PROPONENTS of a novel $25 million recycling plant that will convert poultry manure and litter plus dead chickens into fertiliser hope they will soon get the regulatory green light to build.
Australian Bio Fert plans to build the plant at Lethbridge near Geelong, in an area surrounded by egg farms.
It already has planning approval from the Golden Plains Shire but is awaiting approval by the Environment Protection Authority Victoria.
The EPAV is expected to hand down its decision by the end of the month on whether or not the plant met stringent biosecurity controls.

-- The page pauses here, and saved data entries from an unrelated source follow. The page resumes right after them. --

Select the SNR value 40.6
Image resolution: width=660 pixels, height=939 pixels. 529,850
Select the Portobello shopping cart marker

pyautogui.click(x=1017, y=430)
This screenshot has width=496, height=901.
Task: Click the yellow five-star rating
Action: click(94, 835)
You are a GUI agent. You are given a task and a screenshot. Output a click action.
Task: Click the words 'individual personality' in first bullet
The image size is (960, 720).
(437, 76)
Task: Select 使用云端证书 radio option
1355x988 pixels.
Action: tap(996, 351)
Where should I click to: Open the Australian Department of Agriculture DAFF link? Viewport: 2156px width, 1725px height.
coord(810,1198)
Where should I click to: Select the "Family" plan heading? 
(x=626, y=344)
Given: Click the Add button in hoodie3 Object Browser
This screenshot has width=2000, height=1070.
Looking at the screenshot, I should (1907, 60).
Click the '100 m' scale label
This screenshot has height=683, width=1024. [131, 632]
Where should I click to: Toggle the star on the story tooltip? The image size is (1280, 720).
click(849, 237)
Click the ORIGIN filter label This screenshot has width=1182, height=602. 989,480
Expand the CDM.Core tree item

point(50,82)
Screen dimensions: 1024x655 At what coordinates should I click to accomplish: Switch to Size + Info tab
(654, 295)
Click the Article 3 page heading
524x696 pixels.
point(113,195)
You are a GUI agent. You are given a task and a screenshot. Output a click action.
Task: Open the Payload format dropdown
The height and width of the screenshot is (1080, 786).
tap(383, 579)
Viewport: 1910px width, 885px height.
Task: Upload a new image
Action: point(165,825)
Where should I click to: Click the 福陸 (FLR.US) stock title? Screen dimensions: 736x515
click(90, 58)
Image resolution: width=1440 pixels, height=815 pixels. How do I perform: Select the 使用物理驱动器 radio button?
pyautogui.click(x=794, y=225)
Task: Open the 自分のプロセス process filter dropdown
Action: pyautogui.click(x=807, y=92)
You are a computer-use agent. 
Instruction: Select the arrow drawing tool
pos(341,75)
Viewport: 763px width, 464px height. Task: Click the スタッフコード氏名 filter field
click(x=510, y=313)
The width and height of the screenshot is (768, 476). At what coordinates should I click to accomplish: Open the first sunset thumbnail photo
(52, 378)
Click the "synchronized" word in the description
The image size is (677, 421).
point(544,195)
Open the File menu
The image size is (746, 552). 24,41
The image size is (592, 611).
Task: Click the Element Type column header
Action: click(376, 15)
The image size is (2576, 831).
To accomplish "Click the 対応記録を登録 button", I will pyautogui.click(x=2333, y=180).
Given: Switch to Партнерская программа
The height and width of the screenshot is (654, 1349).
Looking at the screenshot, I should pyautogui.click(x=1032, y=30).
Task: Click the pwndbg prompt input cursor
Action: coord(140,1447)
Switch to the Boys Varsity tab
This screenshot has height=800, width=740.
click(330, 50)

Australian Bio Fert chief executive officer Mark Frecheville said the recycling plant would use a process called torrefaction, where poultry litter and manure was heated to high temperatures with little or no oxygen in a confined chamber to produce a dry, friable product without harmful bacteria.
He said Australian Bio Fert could blend in lignin, guano, rock phosphate or other nutrients to produce a fertiliser used in primary production.
Mr Frecheville said poultry waste material often went to landfill, was buried on farms or composted in the open.
He said composting the waste did not necessarily kill harmful bacteria.
He said a recent case of salmonella poisoning from food products bought in a major supermarket was traced back to composted chicken litter used on a vegetable farm.
Open composting also increased the risk of spread of avian influenza, with scavenging birds transmitting disease from one farm to the next.
“High temperature bioremediation offers advantages over other processes,” Mr Frecheville said.
“That’s important because we’re expecting the regulations (on waste disposal) to become increasingly stringent.”
Victorian Farmers Federation egg group vice-president Brian Ahmed said he spent seven years searching for a poultry waste solution that did not involve composting.
Mr Ahmed is a director of Ausnovus Group, a collective of eight egg producers, which planned to build a waste disposal facility.
Ausnovus eventually joined forces with Australian Bio Fert to develop the current proposal. “It was costing us a lot of money to get rid of the poultry litter waste,” he said.
“What we will be doing is value adding our waste product.”
Mr Ahmed said about $13 million had been spent proving the torrefaction process in a pilot plant at Maddingly near Bacchus Marsh.
He said if the Lethbridge plant was built, it had potential for processing waste in other agricultural industries.